Yoga Postures for Neck Pain Relief
The yoga postures used in the 9-week study and in the 12-month follow-up were taught by certified Iyengar yoga teachers. The emphasis on postural alignment and use of props and modifications for safety, the researchers noted, may make Iyengar yoga particularly suitable for the study of effects of yoga on neck pain in beginning practitioners.
Participants received belts, blocks, bolsters and blankets to assist in correct alignment and to prevent injury. They were asked to practice yoga every day and received a manual to assist them in doing three standing postures and three sitting postures.
The standing yoga postures included in the study were Mountain Pose, Standing Half-forward Bend at a wall and Warrior 2, and three sitting postures were Bharadvaja’s twist, Cross-leg pose and Cross-leg pose with a twist. The initial weekly sessions consisted of 75 minutes of postures and 15 minutes of guided relaxation. The poses for this study were designed through personal communication with B.K.S. Iyengar.
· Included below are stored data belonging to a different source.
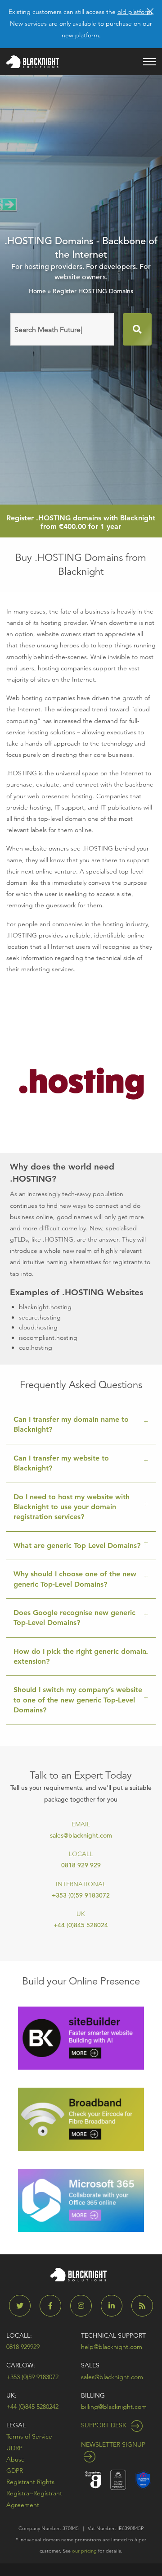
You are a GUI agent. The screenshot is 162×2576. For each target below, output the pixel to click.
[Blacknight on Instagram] (84, 2306)
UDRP (14, 2448)
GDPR (14, 2471)
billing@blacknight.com (114, 2407)
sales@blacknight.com (81, 1835)
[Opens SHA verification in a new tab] (143, 2479)
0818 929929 (23, 2347)
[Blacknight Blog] (142, 2306)
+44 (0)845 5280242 (32, 2407)
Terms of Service (29, 2436)
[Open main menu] (149, 62)
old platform (134, 12)
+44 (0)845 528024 (81, 1925)
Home (37, 291)
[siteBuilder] (81, 2037)
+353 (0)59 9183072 (81, 1895)
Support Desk (104, 2425)
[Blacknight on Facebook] (54, 2306)
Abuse (15, 2459)
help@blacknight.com (111, 2347)
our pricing (84, 2551)
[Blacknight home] (32, 61)
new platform (80, 35)
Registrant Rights (30, 2482)
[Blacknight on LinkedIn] (115, 2306)
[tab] (81, 1425)
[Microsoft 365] (81, 2199)
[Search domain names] (137, 329)
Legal (16, 2425)
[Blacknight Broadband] (81, 2118)
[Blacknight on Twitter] (23, 2306)
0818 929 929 (81, 1865)
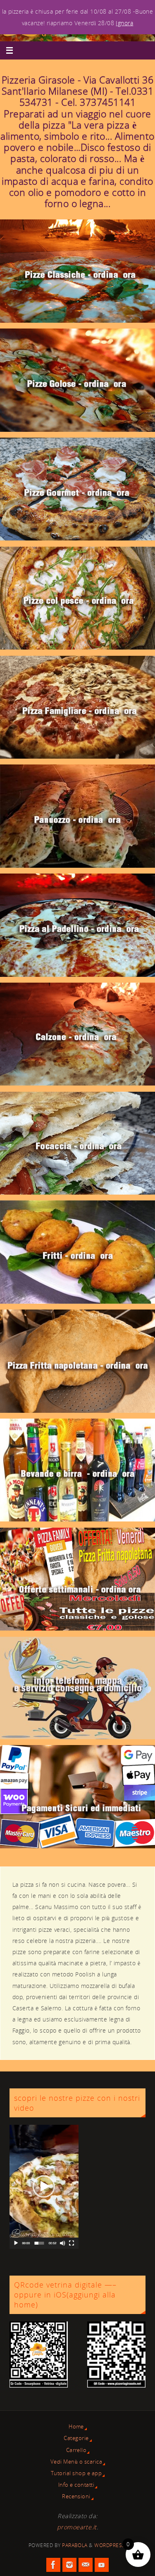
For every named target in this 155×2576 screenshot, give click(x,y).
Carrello (76, 2450)
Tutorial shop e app (76, 2473)
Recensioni (76, 2496)
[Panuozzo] (77, 815)
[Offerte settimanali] (77, 1579)
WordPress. (110, 2545)
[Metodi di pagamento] (77, 1796)
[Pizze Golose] (77, 380)
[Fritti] (77, 1251)
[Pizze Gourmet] (77, 489)
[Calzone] (77, 1034)
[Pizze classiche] (77, 270)
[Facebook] (53, 2565)
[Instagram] (69, 2565)
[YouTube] (102, 2565)
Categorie (76, 2438)
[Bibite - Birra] (77, 1470)
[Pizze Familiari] (77, 707)
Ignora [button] (124, 23)
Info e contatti (76, 2484)
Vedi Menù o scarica (76, 2461)
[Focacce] (77, 1143)
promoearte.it (77, 2527)
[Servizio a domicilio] (77, 1688)
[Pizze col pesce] (77, 598)
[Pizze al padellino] (77, 925)
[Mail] (86, 2565)
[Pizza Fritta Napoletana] (77, 1360)
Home (76, 2426)
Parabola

The study included the use of props such as sticky mats, belts, blankets, blocks and chairs to support the safety of the yoga practice. The classes were 90 minutes long.
Key to the long-term results were regular yoga practice at home.
“The importance of sustained regular home practice of considerable intensity after the end of the intervention for maintaining intervention effects in the long-term is obvious,” the authors of the 12-month follow-up study noted.
The authors also suggested that as yoga students develop increasing awareness of muscle use and joint position, they can better change habitual posture patterns in daily life.
Those with the most regular practice reported the best results.